┌─ Input material

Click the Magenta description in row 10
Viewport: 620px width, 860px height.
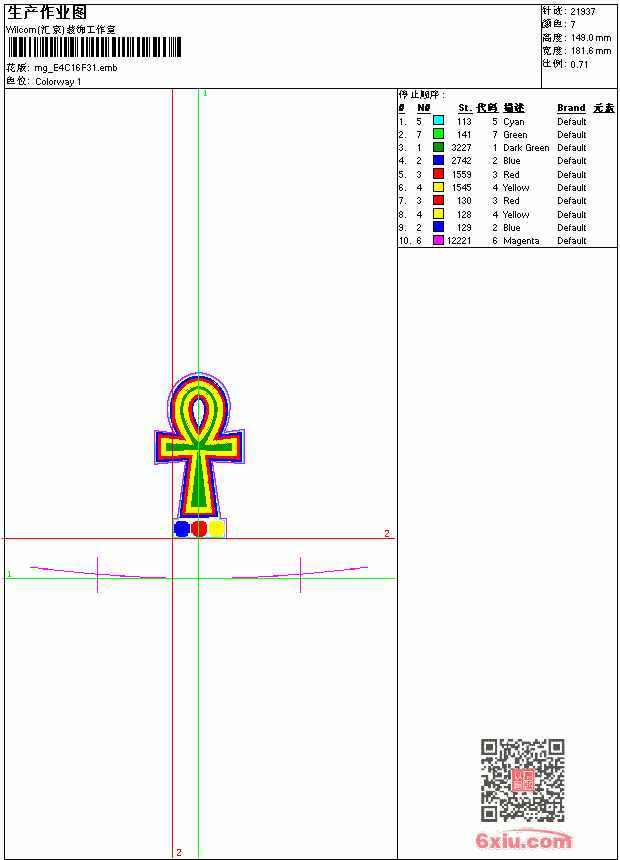(521, 241)
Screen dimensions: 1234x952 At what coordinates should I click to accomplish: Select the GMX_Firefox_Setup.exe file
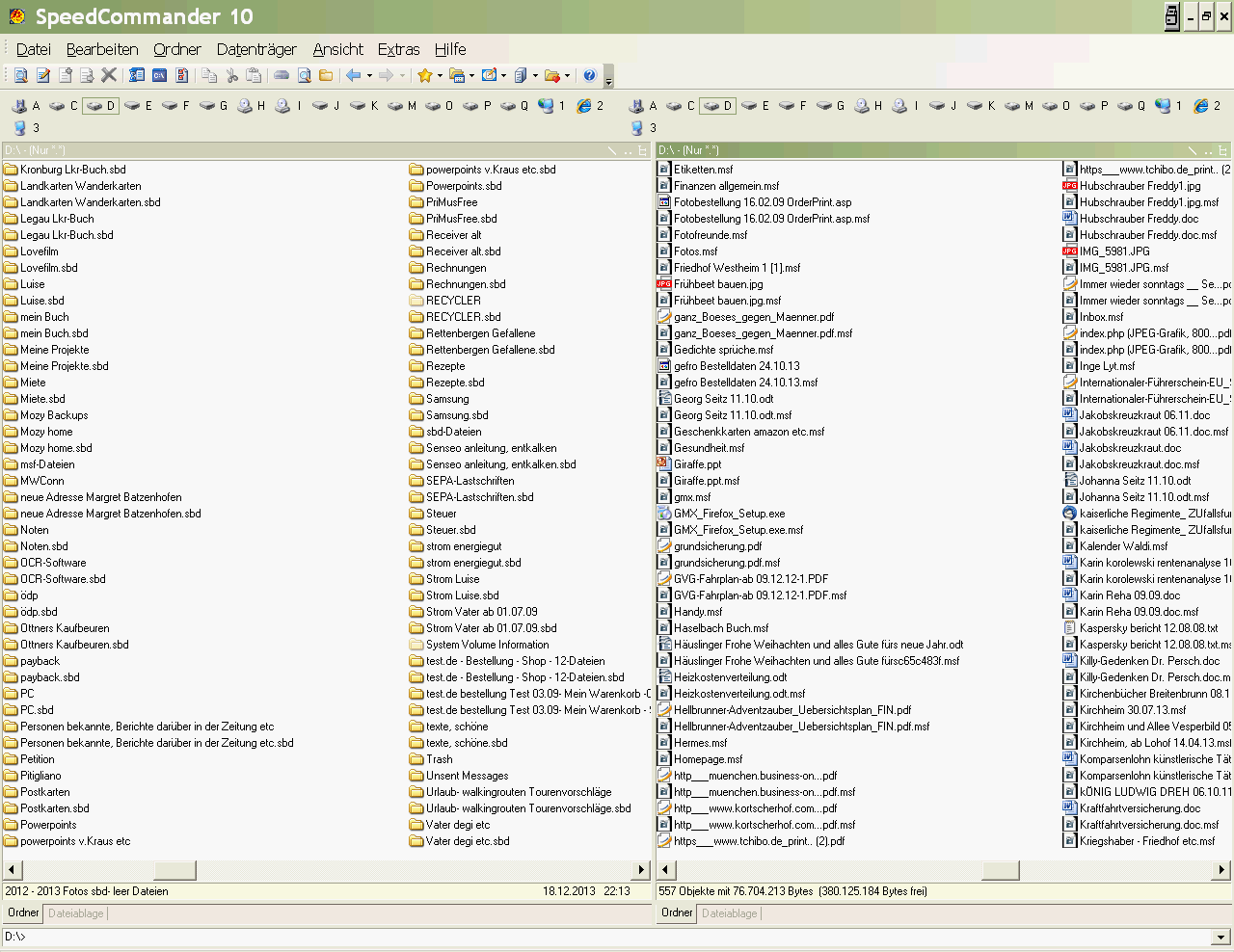click(x=729, y=514)
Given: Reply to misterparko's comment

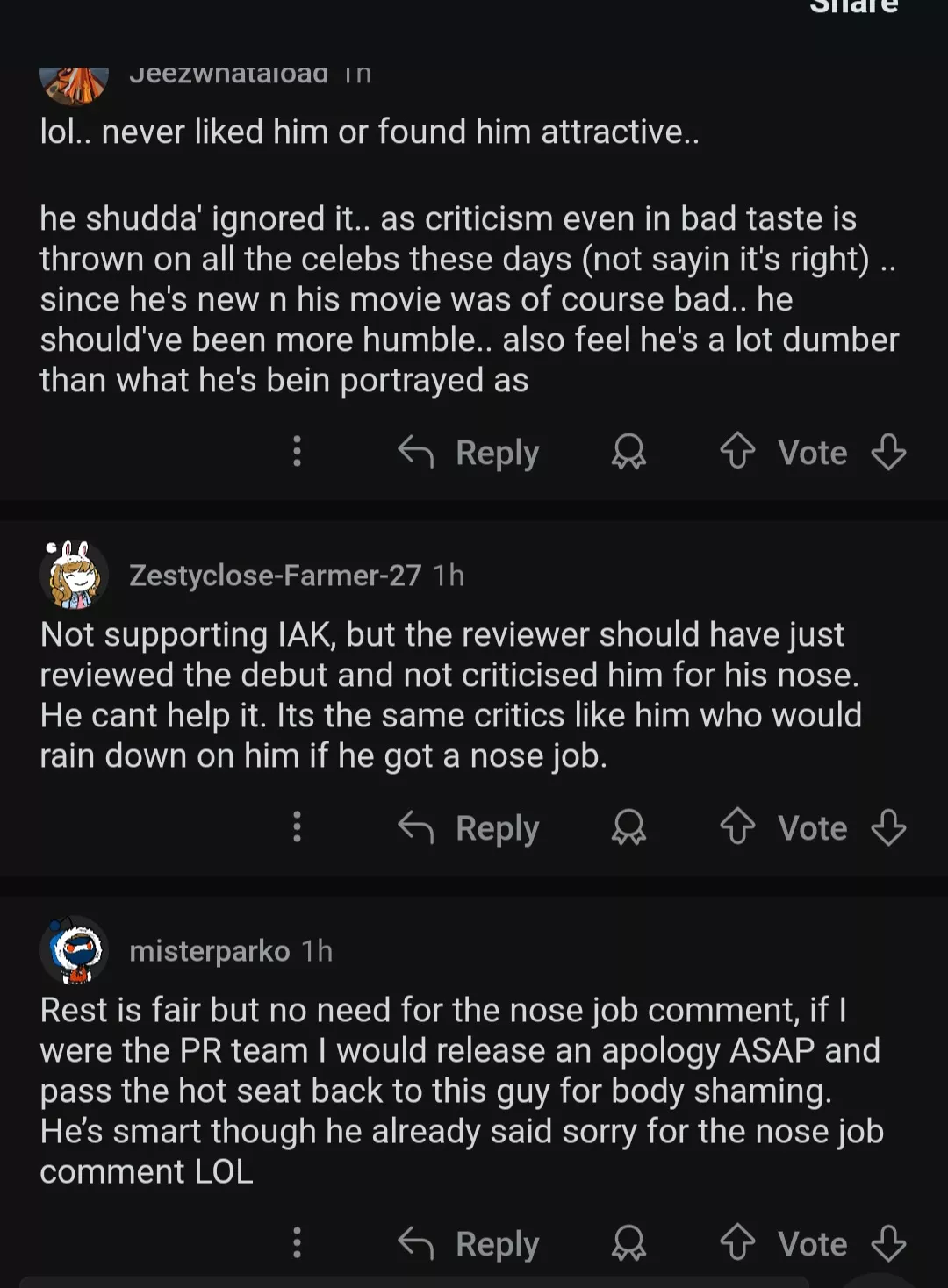Looking at the screenshot, I should pos(469,1242).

└─

> _The task_: Word for word, restate the lines from the line containing "Screen dimensions: 1234x952" through the end of the data, including the first and last of them. Pictures stay out.

> _Solution to the exercise_:
Screen dimensions: 1234x952 At what coordinates should I click to accomplish: Select the GMX_Firefox_Setup.exe file
click(x=729, y=514)
Given: Reply to misterparko's comment

Looking at the screenshot, I should pos(469,1242).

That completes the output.